Wallace was inducted into the inaugural class of fellows of the American Association of Nurse Anesthesiology. “Because of how important advocacy is,” he said, “I decided to get involved with my state organization. Once I did, I ended up becoming president of the Virginia Association of Nurse Anesthetists.” With that group of over 1,600 CRNAs, he lobbied for independent practice for nurse anesthetists in Virginia. 

Wallace, a committed role model, mentor, and advocate, summarized his leadership philosophy as "transparency, relatability/replaceability, innovation, collaborative, and education," or TRICE. He argues that being replaceable is a positive, not a negative. “The minute you get into a position, you need to start looking for your replacement," he said. "That doesn’t mean you’re trying to get fired. You start grooming people… I want to make sure I leave the Navy better than when I came in.”

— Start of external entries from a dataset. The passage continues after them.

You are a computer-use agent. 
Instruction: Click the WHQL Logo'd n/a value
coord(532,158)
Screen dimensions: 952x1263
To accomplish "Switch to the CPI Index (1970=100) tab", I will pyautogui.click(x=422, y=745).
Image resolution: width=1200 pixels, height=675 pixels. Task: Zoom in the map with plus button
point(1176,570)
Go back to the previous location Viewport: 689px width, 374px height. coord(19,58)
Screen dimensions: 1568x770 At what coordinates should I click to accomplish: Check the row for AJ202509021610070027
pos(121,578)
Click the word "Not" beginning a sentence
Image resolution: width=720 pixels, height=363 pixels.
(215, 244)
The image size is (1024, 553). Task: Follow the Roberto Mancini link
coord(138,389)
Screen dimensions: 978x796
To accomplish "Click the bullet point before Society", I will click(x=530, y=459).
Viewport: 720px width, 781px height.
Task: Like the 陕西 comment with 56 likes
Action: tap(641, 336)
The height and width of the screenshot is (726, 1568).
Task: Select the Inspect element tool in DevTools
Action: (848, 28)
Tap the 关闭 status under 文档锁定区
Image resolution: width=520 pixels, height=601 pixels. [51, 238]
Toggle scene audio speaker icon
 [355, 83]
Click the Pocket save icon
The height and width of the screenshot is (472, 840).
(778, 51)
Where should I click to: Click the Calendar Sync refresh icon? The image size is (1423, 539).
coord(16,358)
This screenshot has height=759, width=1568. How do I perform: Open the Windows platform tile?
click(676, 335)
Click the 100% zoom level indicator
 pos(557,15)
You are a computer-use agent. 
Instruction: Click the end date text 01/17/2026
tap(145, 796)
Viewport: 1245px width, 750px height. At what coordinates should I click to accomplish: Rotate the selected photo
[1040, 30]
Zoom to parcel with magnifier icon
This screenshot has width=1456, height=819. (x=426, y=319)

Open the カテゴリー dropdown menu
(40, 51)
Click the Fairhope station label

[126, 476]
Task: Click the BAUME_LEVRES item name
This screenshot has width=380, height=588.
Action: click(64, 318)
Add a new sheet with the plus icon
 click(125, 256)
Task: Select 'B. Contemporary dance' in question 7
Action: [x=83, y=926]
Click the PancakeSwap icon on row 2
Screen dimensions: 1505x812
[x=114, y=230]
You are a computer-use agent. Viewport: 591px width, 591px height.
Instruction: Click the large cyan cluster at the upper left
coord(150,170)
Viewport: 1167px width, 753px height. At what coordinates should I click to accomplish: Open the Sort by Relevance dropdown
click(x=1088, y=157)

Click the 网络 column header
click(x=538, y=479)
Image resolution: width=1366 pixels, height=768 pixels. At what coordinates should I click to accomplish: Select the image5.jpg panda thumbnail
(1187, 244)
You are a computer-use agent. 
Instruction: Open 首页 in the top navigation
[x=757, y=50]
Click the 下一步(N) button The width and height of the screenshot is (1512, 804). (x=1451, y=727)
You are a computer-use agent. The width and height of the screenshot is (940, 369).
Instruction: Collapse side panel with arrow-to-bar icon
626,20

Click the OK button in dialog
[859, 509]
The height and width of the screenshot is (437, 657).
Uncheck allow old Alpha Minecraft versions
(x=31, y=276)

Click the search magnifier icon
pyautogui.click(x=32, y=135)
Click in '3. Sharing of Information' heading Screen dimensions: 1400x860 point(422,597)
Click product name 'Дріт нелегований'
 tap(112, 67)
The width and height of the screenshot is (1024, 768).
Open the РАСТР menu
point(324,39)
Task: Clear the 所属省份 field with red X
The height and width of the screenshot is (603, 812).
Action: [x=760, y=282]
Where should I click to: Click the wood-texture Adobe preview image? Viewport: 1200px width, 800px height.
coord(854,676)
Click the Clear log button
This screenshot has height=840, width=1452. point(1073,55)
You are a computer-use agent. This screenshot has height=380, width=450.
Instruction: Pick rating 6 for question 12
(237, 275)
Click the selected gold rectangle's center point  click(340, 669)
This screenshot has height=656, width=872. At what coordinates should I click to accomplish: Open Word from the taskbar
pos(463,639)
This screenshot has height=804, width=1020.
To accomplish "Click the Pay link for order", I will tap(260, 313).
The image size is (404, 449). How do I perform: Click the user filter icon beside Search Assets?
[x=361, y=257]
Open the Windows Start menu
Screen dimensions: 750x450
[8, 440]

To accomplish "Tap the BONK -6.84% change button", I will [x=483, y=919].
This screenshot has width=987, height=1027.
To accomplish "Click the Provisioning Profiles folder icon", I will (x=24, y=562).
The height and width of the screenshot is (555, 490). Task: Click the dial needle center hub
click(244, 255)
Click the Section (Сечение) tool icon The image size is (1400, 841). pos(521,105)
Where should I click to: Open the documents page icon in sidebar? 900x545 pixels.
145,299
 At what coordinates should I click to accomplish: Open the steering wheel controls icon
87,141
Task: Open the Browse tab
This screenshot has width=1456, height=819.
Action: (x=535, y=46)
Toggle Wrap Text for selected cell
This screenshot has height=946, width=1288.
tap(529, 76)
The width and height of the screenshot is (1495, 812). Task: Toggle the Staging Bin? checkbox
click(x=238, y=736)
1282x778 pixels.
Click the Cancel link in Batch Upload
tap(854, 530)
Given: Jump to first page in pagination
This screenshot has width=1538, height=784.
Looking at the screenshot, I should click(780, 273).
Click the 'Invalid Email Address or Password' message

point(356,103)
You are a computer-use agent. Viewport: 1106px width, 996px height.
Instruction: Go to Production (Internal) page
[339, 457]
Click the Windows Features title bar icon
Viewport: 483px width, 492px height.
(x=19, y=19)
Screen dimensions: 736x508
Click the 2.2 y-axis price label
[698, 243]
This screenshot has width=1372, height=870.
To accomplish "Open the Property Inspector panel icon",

For Wallace that also means helping to increase diversity in programs he leads. “I’ve had students come up to me and say, ‘thank you for doing what you do,’ and ‘because I knew you were here, I was comfortable coming here,’” he said. On the world stage, he has led emergency response and training missions from Iraq and Uganda to Japan. At home, he led medical missions in New York after the 9/11 terrorist attacks and in Maryland at the height of the COVID-19 pandemic.

Currently Wallace is in the dissertation phase of his Ph.D. program at the University of Arizona College of Nursing, focused on studying “Relationships of Fibromyalgia Intensity, Self-Stigma, and Symptom Invalidation to Trust in the Provider and Perceived Patient-Centeredness.” “We have to be lifelong learners,” he said. “Education and technology are going to continue to move forward. If you’re not up to date, it’s going to be an issue. Students will surpass you.” 

The lecture resonated for many in the audience, including second-year D.N.P. student Amanda Logsdon, a US Army veteran who was stationed in Germany, Iraq, and Oklahoma, among other places, as well as Hawaii, where she earned her nursing degree. Like Wallace, she hopes to balance her nursing career with a return to military service after graduation and maybe eventually earn her PhD in nursing as well. She said she chose the nurse anesthesia program here in Miami because it offered her the chance to start clinicals earlier than others she considered. The school's lecture series will continue in Spring 2025.